Across the table, Amos said to Laura, “Take a look at him and decide what you want him to be. Hugh doesn’t have much ability to get on with people. You have to be the one to do it — meet people and make contacts and smooth the way for him. I wouldn’t be what I am if she” — hi
s eyes found Ellen — “hadn’t made me that.”
“Amos is sensitive,” Aileen Murphy said in a low voice to Hugh. “You get under his skin more than you realize.”
“I don’t mean to,” Hugh said.
“Possibly not, but you do. You and Amos are both extremes. So is Rick. You’re a family of individualists. I don’t know anybody like you.” She shook her head mournfully.
Hugh heard Amos say, “When are you coming out to the Middle West?”
“Our car is so old it would never stand the trip,” Laura said.
“Get him to buy you a new one,” Amos said.
Laura laughed.
“He can afford it,” Amos said. “Or if he can’t, he’s a damn fool to have left his job.”
Barbara leaned across her mother and said to Laura, “Dad isn’t like this. You mustn’t pay any attention to him. He’s really very kind. And he and Uncle Hugh only seem different on the surface. Underneath, they’re quite a lot alike.”

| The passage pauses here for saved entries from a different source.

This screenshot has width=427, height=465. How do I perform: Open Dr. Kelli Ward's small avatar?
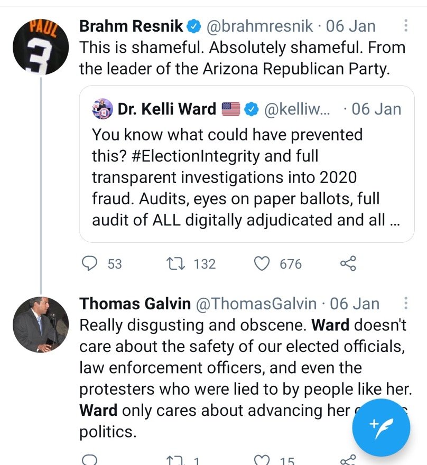[x=101, y=109]
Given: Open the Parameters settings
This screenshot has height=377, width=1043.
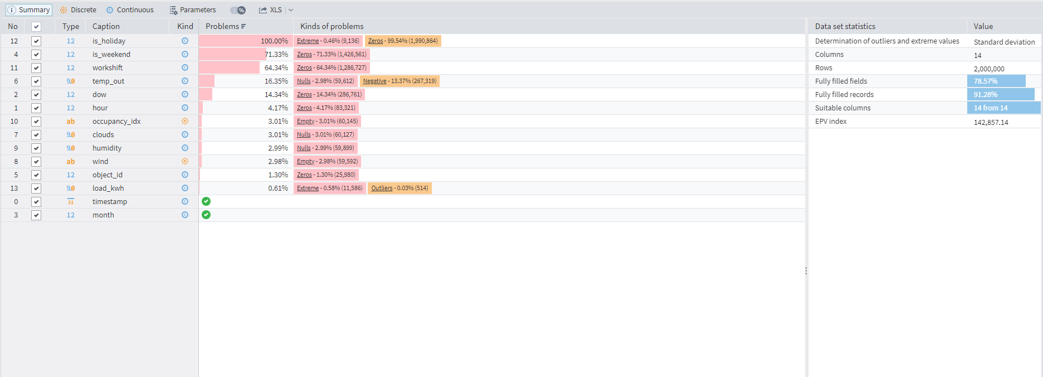Looking at the screenshot, I should tap(192, 10).
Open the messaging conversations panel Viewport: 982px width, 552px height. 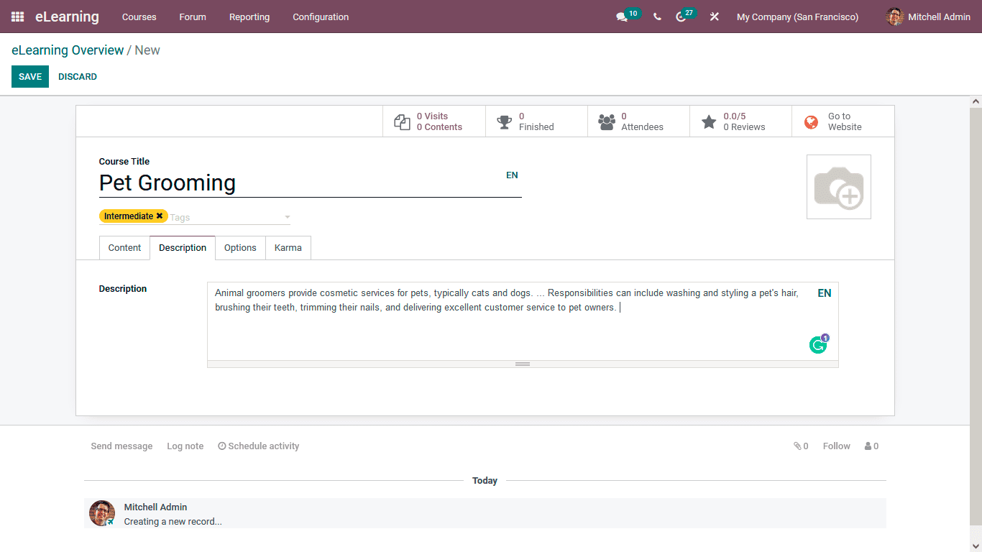click(x=623, y=16)
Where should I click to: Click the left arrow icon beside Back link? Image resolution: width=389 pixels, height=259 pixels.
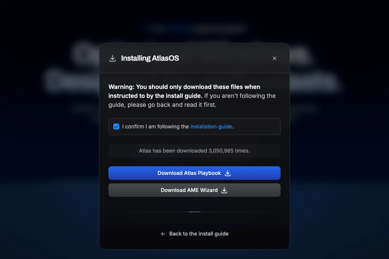[x=163, y=234]
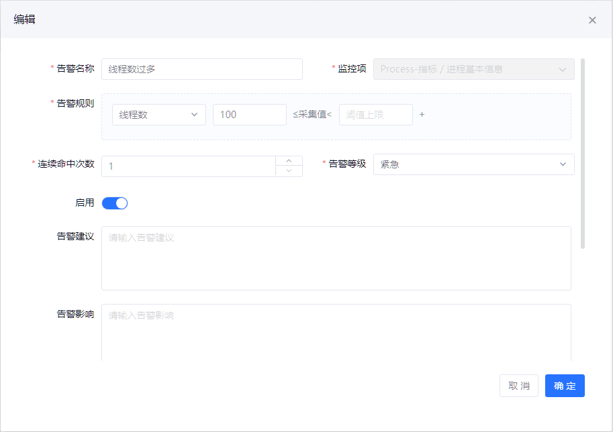Image resolution: width=613 pixels, height=432 pixels.
Task: Click the plus icon to add rule
Action: [422, 114]
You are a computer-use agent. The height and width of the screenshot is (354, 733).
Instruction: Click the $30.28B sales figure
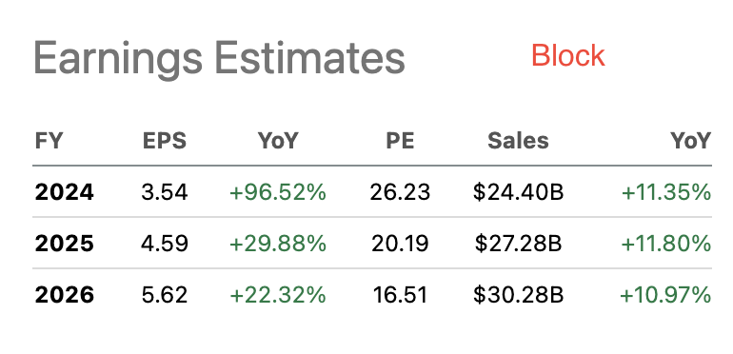point(518,295)
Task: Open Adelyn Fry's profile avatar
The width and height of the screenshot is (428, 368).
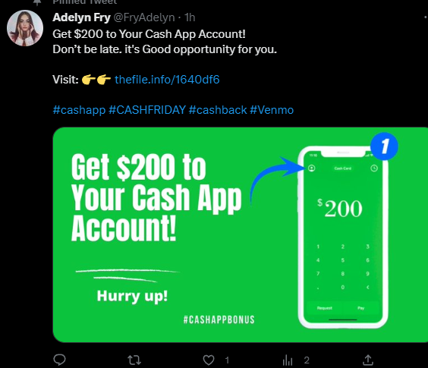Action: pyautogui.click(x=25, y=28)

“Tell me about your children,” Hugh said, remembering suddenly a boy and a girl, three and four — somewhere about that age — tracking mud in and out of the Murphys’ house in Winnetka. “Are they remarkable?”
“They’re not handsome,” Aileen Murphy said.
“I don’t mean handsome. Are they intelligent?”
“No,” she said, reflecting. “I wouldn’t say they were.”
“But I don’t mean that kind of intelligent,” Hugh persisted. He was dead tired, he realized, and his brain was befuddled. “I mean are they wise in a certain way, about the world?”
“You’ve got to come West and see us,” she said.
“Do you have Russian blood in you?”
“A little Jewish.” She pointed to her thin Roman nose. Actually, he knew, she was Irish on both sides of the family.
“I asked if you had Russian blood in you,” he said, “because you like to talk about life. You have a feeling for — You’re realistic about people.” Then watching Pete and Laura leave the table and go toward the dance floor: “What about Pete? Is he realistic?”